====== DOCUMENT EXTRACT

2. The method for synthesizing a uniform, stable, and efficient nickel-molybdenum felt cathode according to claim 1, characterized in that: In step two, several alloy billets are bundled together and stretched, and then subjected to heat treatment. The heat treatment temperature range is 1000℃~1800℃, the heating rate is 10℃ / min, the heat treatment holding time is 1h~3h, and the diameter range of the composite alloy fibers is 10μm~200μm.
3. The method for synthesizing a uniform, stable, and efficient nickel-molybdenum felt cathode according to claim 1, characterized in that: In step three, the felt is made by stacking from bottom to top in a manner from coarse to fine.
4. The method for synthesizing a uniform, stable, and efficient nickel-molybdenum felt cathode according to claim 1, characterized in that: In step three, the felt is made by layering the felt from bottom to top in a coarse-fine-coarse pattern.
5. The method for synthesizing a uniform, stable, and efficient nickel-molybdenum felt cathode according to claim 1, characterized in that: In step three, the felt is made by layering the felt from bottom to top according to the pattern of fine-coarse-fine.
6. The method for synthesizing a uniform, stable, and efficient nickel-molybdenum felt cathode according to claim 1, characterized in that: In step four, under vacuum or reducing atmosphere, the composite alloy fibers in the composite nickel-molybdenum blank felt are fused together by sintering. During sintering, the heating rate is 10℃ / min, the sintering temperature range is 400℃~1000℃, and the sintering holding time is 2h~3h. Then, the composite nickel-molybdenum blank felt is rolled to achieve a suitable thickness, with the applied pressure range being 5MPa~20MPa. The thickness of the nickel-molybdenum felt obtained after rolling is 0.5mm~5mm. Finally, it is heat-treated for shaping, with a heating rate of 5℃ / min, a heat treatment temperature range of 800℃~1000℃, and a heat treatment holding time of 1h~2h.

============

## OBJECTIVE A
Copy the listing word for word, from the line containing "Click the Notifications info icon" up to and including its final line.

====== DATA FOR THE TASK

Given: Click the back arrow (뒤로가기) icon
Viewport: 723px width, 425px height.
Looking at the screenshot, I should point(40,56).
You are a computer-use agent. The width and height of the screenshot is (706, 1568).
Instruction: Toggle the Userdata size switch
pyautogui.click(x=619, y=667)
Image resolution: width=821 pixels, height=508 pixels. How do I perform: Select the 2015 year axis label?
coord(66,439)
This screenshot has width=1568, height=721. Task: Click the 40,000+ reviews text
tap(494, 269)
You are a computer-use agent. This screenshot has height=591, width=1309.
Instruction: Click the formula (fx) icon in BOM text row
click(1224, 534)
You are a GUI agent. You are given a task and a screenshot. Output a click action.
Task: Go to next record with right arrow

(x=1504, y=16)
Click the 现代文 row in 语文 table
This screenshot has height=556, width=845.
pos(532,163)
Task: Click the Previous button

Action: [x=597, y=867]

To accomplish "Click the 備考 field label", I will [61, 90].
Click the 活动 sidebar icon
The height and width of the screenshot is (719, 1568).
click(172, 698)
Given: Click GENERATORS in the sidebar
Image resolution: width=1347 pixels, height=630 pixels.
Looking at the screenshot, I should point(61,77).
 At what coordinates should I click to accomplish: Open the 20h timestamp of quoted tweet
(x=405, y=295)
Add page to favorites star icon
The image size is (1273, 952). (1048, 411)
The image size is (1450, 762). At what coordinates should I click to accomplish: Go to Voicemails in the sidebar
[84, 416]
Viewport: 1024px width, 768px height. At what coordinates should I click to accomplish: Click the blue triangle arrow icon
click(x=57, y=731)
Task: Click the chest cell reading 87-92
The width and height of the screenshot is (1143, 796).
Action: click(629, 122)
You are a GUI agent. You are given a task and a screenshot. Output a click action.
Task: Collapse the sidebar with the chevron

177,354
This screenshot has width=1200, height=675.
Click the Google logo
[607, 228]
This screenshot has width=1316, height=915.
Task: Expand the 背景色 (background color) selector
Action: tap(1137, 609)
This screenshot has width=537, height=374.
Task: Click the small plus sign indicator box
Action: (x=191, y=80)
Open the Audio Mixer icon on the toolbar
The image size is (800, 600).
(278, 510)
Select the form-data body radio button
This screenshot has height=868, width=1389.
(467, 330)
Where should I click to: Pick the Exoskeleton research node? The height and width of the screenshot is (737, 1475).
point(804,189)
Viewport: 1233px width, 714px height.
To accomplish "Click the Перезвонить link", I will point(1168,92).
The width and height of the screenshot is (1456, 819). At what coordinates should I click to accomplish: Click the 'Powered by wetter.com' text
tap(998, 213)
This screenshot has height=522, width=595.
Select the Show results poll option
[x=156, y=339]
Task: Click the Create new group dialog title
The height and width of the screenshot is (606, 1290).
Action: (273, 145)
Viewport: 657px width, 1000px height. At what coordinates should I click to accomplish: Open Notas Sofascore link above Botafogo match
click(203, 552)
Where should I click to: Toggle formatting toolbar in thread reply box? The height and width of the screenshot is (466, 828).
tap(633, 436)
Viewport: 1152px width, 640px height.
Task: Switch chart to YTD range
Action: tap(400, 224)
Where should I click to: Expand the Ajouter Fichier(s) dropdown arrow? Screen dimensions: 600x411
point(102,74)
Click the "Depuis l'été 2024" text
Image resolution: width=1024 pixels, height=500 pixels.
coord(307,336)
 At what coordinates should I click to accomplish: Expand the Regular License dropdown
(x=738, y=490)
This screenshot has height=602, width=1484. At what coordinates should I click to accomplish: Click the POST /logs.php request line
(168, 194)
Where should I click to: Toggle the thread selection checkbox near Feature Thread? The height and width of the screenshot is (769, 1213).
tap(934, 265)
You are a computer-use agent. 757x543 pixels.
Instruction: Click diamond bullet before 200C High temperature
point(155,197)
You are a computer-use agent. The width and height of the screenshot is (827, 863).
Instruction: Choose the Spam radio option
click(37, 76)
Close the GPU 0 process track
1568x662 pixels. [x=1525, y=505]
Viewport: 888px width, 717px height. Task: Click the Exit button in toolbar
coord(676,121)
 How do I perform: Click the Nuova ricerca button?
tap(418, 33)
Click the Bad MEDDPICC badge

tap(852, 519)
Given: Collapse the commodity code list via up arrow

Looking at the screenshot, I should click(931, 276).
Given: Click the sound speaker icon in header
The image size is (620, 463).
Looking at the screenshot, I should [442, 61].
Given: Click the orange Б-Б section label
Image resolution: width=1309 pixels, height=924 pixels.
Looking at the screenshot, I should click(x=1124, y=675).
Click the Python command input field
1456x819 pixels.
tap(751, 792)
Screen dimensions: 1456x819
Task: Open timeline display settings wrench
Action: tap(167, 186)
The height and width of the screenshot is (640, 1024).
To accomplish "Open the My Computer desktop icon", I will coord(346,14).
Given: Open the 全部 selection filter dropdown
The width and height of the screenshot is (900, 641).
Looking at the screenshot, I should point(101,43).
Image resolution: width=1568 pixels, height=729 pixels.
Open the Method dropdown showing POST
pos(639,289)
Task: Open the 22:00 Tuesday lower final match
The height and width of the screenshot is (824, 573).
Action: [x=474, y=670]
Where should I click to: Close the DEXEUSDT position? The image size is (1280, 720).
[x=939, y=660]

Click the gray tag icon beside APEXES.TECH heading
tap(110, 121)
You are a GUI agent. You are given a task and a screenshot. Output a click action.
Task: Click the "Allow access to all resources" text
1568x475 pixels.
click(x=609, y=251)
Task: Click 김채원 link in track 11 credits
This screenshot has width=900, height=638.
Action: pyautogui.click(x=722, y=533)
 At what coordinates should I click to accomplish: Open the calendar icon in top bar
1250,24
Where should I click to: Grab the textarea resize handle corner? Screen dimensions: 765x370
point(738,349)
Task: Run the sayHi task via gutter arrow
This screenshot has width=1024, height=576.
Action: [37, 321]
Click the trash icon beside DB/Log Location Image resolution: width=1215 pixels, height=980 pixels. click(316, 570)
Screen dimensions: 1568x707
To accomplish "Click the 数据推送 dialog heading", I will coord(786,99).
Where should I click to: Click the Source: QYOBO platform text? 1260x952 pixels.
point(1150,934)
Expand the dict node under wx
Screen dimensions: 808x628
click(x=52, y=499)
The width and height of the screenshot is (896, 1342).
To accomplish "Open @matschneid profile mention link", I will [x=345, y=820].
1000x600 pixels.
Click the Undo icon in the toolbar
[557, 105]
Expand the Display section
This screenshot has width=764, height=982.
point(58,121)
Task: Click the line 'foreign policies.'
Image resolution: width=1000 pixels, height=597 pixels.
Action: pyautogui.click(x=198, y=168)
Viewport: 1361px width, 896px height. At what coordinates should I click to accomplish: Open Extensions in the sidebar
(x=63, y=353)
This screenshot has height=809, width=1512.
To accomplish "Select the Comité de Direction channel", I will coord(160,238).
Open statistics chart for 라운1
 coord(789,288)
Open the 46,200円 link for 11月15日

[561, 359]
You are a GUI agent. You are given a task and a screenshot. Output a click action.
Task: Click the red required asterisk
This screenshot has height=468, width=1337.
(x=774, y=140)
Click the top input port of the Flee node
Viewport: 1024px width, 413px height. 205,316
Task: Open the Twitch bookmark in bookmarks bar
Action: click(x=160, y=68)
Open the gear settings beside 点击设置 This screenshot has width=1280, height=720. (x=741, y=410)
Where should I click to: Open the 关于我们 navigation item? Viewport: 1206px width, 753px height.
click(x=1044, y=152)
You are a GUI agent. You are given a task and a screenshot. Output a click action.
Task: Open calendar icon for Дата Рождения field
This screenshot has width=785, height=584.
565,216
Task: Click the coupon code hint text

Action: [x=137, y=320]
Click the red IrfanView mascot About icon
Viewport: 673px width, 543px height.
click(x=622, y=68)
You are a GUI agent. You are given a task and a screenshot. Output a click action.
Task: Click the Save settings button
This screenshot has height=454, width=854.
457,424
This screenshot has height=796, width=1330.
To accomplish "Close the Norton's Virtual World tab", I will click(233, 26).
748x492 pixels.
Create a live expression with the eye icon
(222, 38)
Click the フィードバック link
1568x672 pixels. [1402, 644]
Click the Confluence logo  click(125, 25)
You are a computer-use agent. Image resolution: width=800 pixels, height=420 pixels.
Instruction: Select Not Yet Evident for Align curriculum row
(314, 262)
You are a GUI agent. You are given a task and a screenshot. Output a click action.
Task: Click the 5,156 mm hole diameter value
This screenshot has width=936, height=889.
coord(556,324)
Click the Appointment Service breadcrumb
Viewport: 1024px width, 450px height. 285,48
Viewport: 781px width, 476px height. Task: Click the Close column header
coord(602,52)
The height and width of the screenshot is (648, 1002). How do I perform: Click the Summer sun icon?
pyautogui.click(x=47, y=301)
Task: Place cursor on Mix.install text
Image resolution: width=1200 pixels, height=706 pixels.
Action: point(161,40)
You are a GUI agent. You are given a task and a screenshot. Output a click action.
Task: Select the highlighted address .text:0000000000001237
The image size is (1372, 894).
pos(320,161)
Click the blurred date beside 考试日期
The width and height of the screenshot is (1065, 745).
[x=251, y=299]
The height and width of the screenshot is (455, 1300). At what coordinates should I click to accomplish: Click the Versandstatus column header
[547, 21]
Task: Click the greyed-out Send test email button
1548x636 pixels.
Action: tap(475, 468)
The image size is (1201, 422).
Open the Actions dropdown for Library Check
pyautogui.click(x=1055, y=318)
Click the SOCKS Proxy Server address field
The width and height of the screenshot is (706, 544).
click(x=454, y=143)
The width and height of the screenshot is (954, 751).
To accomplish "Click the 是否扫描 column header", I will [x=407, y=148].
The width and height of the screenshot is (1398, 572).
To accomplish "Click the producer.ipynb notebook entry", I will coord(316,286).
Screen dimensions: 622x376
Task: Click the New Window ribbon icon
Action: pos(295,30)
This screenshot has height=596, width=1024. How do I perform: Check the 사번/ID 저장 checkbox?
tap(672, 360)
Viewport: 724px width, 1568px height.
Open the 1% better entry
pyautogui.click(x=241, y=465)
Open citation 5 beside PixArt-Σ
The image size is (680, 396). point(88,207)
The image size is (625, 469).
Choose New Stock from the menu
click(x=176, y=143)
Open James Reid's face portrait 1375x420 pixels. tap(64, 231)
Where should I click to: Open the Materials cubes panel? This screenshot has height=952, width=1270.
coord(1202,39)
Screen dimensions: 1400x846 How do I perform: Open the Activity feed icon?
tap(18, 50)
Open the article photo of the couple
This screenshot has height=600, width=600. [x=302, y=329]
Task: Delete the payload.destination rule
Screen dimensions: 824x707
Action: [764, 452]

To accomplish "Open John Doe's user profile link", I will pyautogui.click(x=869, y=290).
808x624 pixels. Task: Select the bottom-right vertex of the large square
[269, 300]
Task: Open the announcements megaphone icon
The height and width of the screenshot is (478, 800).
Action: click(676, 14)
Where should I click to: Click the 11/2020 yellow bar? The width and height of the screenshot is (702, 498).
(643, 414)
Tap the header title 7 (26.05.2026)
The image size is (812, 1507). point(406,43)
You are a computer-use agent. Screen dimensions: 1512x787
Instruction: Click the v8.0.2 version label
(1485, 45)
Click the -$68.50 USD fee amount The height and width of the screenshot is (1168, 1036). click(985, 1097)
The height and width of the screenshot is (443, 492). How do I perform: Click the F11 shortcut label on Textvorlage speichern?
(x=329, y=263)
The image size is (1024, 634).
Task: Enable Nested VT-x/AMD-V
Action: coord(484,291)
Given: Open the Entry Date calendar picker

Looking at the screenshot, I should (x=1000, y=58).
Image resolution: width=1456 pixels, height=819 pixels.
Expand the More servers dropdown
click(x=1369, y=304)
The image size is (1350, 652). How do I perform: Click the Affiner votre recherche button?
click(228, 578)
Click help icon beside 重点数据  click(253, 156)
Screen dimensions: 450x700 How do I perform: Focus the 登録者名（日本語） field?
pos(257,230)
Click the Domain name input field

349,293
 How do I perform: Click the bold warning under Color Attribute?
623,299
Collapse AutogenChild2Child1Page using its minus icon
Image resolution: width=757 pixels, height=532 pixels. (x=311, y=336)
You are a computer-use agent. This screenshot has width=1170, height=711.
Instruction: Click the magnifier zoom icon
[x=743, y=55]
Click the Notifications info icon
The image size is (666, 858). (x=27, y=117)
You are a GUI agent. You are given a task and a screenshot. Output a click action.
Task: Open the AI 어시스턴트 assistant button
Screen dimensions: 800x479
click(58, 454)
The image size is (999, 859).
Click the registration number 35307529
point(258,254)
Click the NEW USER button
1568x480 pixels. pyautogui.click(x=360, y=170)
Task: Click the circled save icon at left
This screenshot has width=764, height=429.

============

## OBJECTIVE B
In the patent claims, what heating rate is given for sintering in step four?

## EXERCISE RESULT A
Click the Notifications info icon
The image size is (666, 858). (x=27, y=117)
You are a GUI agent. You are given a task and a screenshot. Output a click action.
Task: Open the AI 어시스턴트 assistant button
Screen dimensions: 800x479
click(58, 454)
The image size is (999, 859).
Click the registration number 35307529
point(258,254)
Click the NEW USER button
1568x480 pixels. pyautogui.click(x=360, y=170)
Task: Click the circled save icon at left
This screenshot has width=764, height=429.

## EXERCISE RESULT B
10℃ / min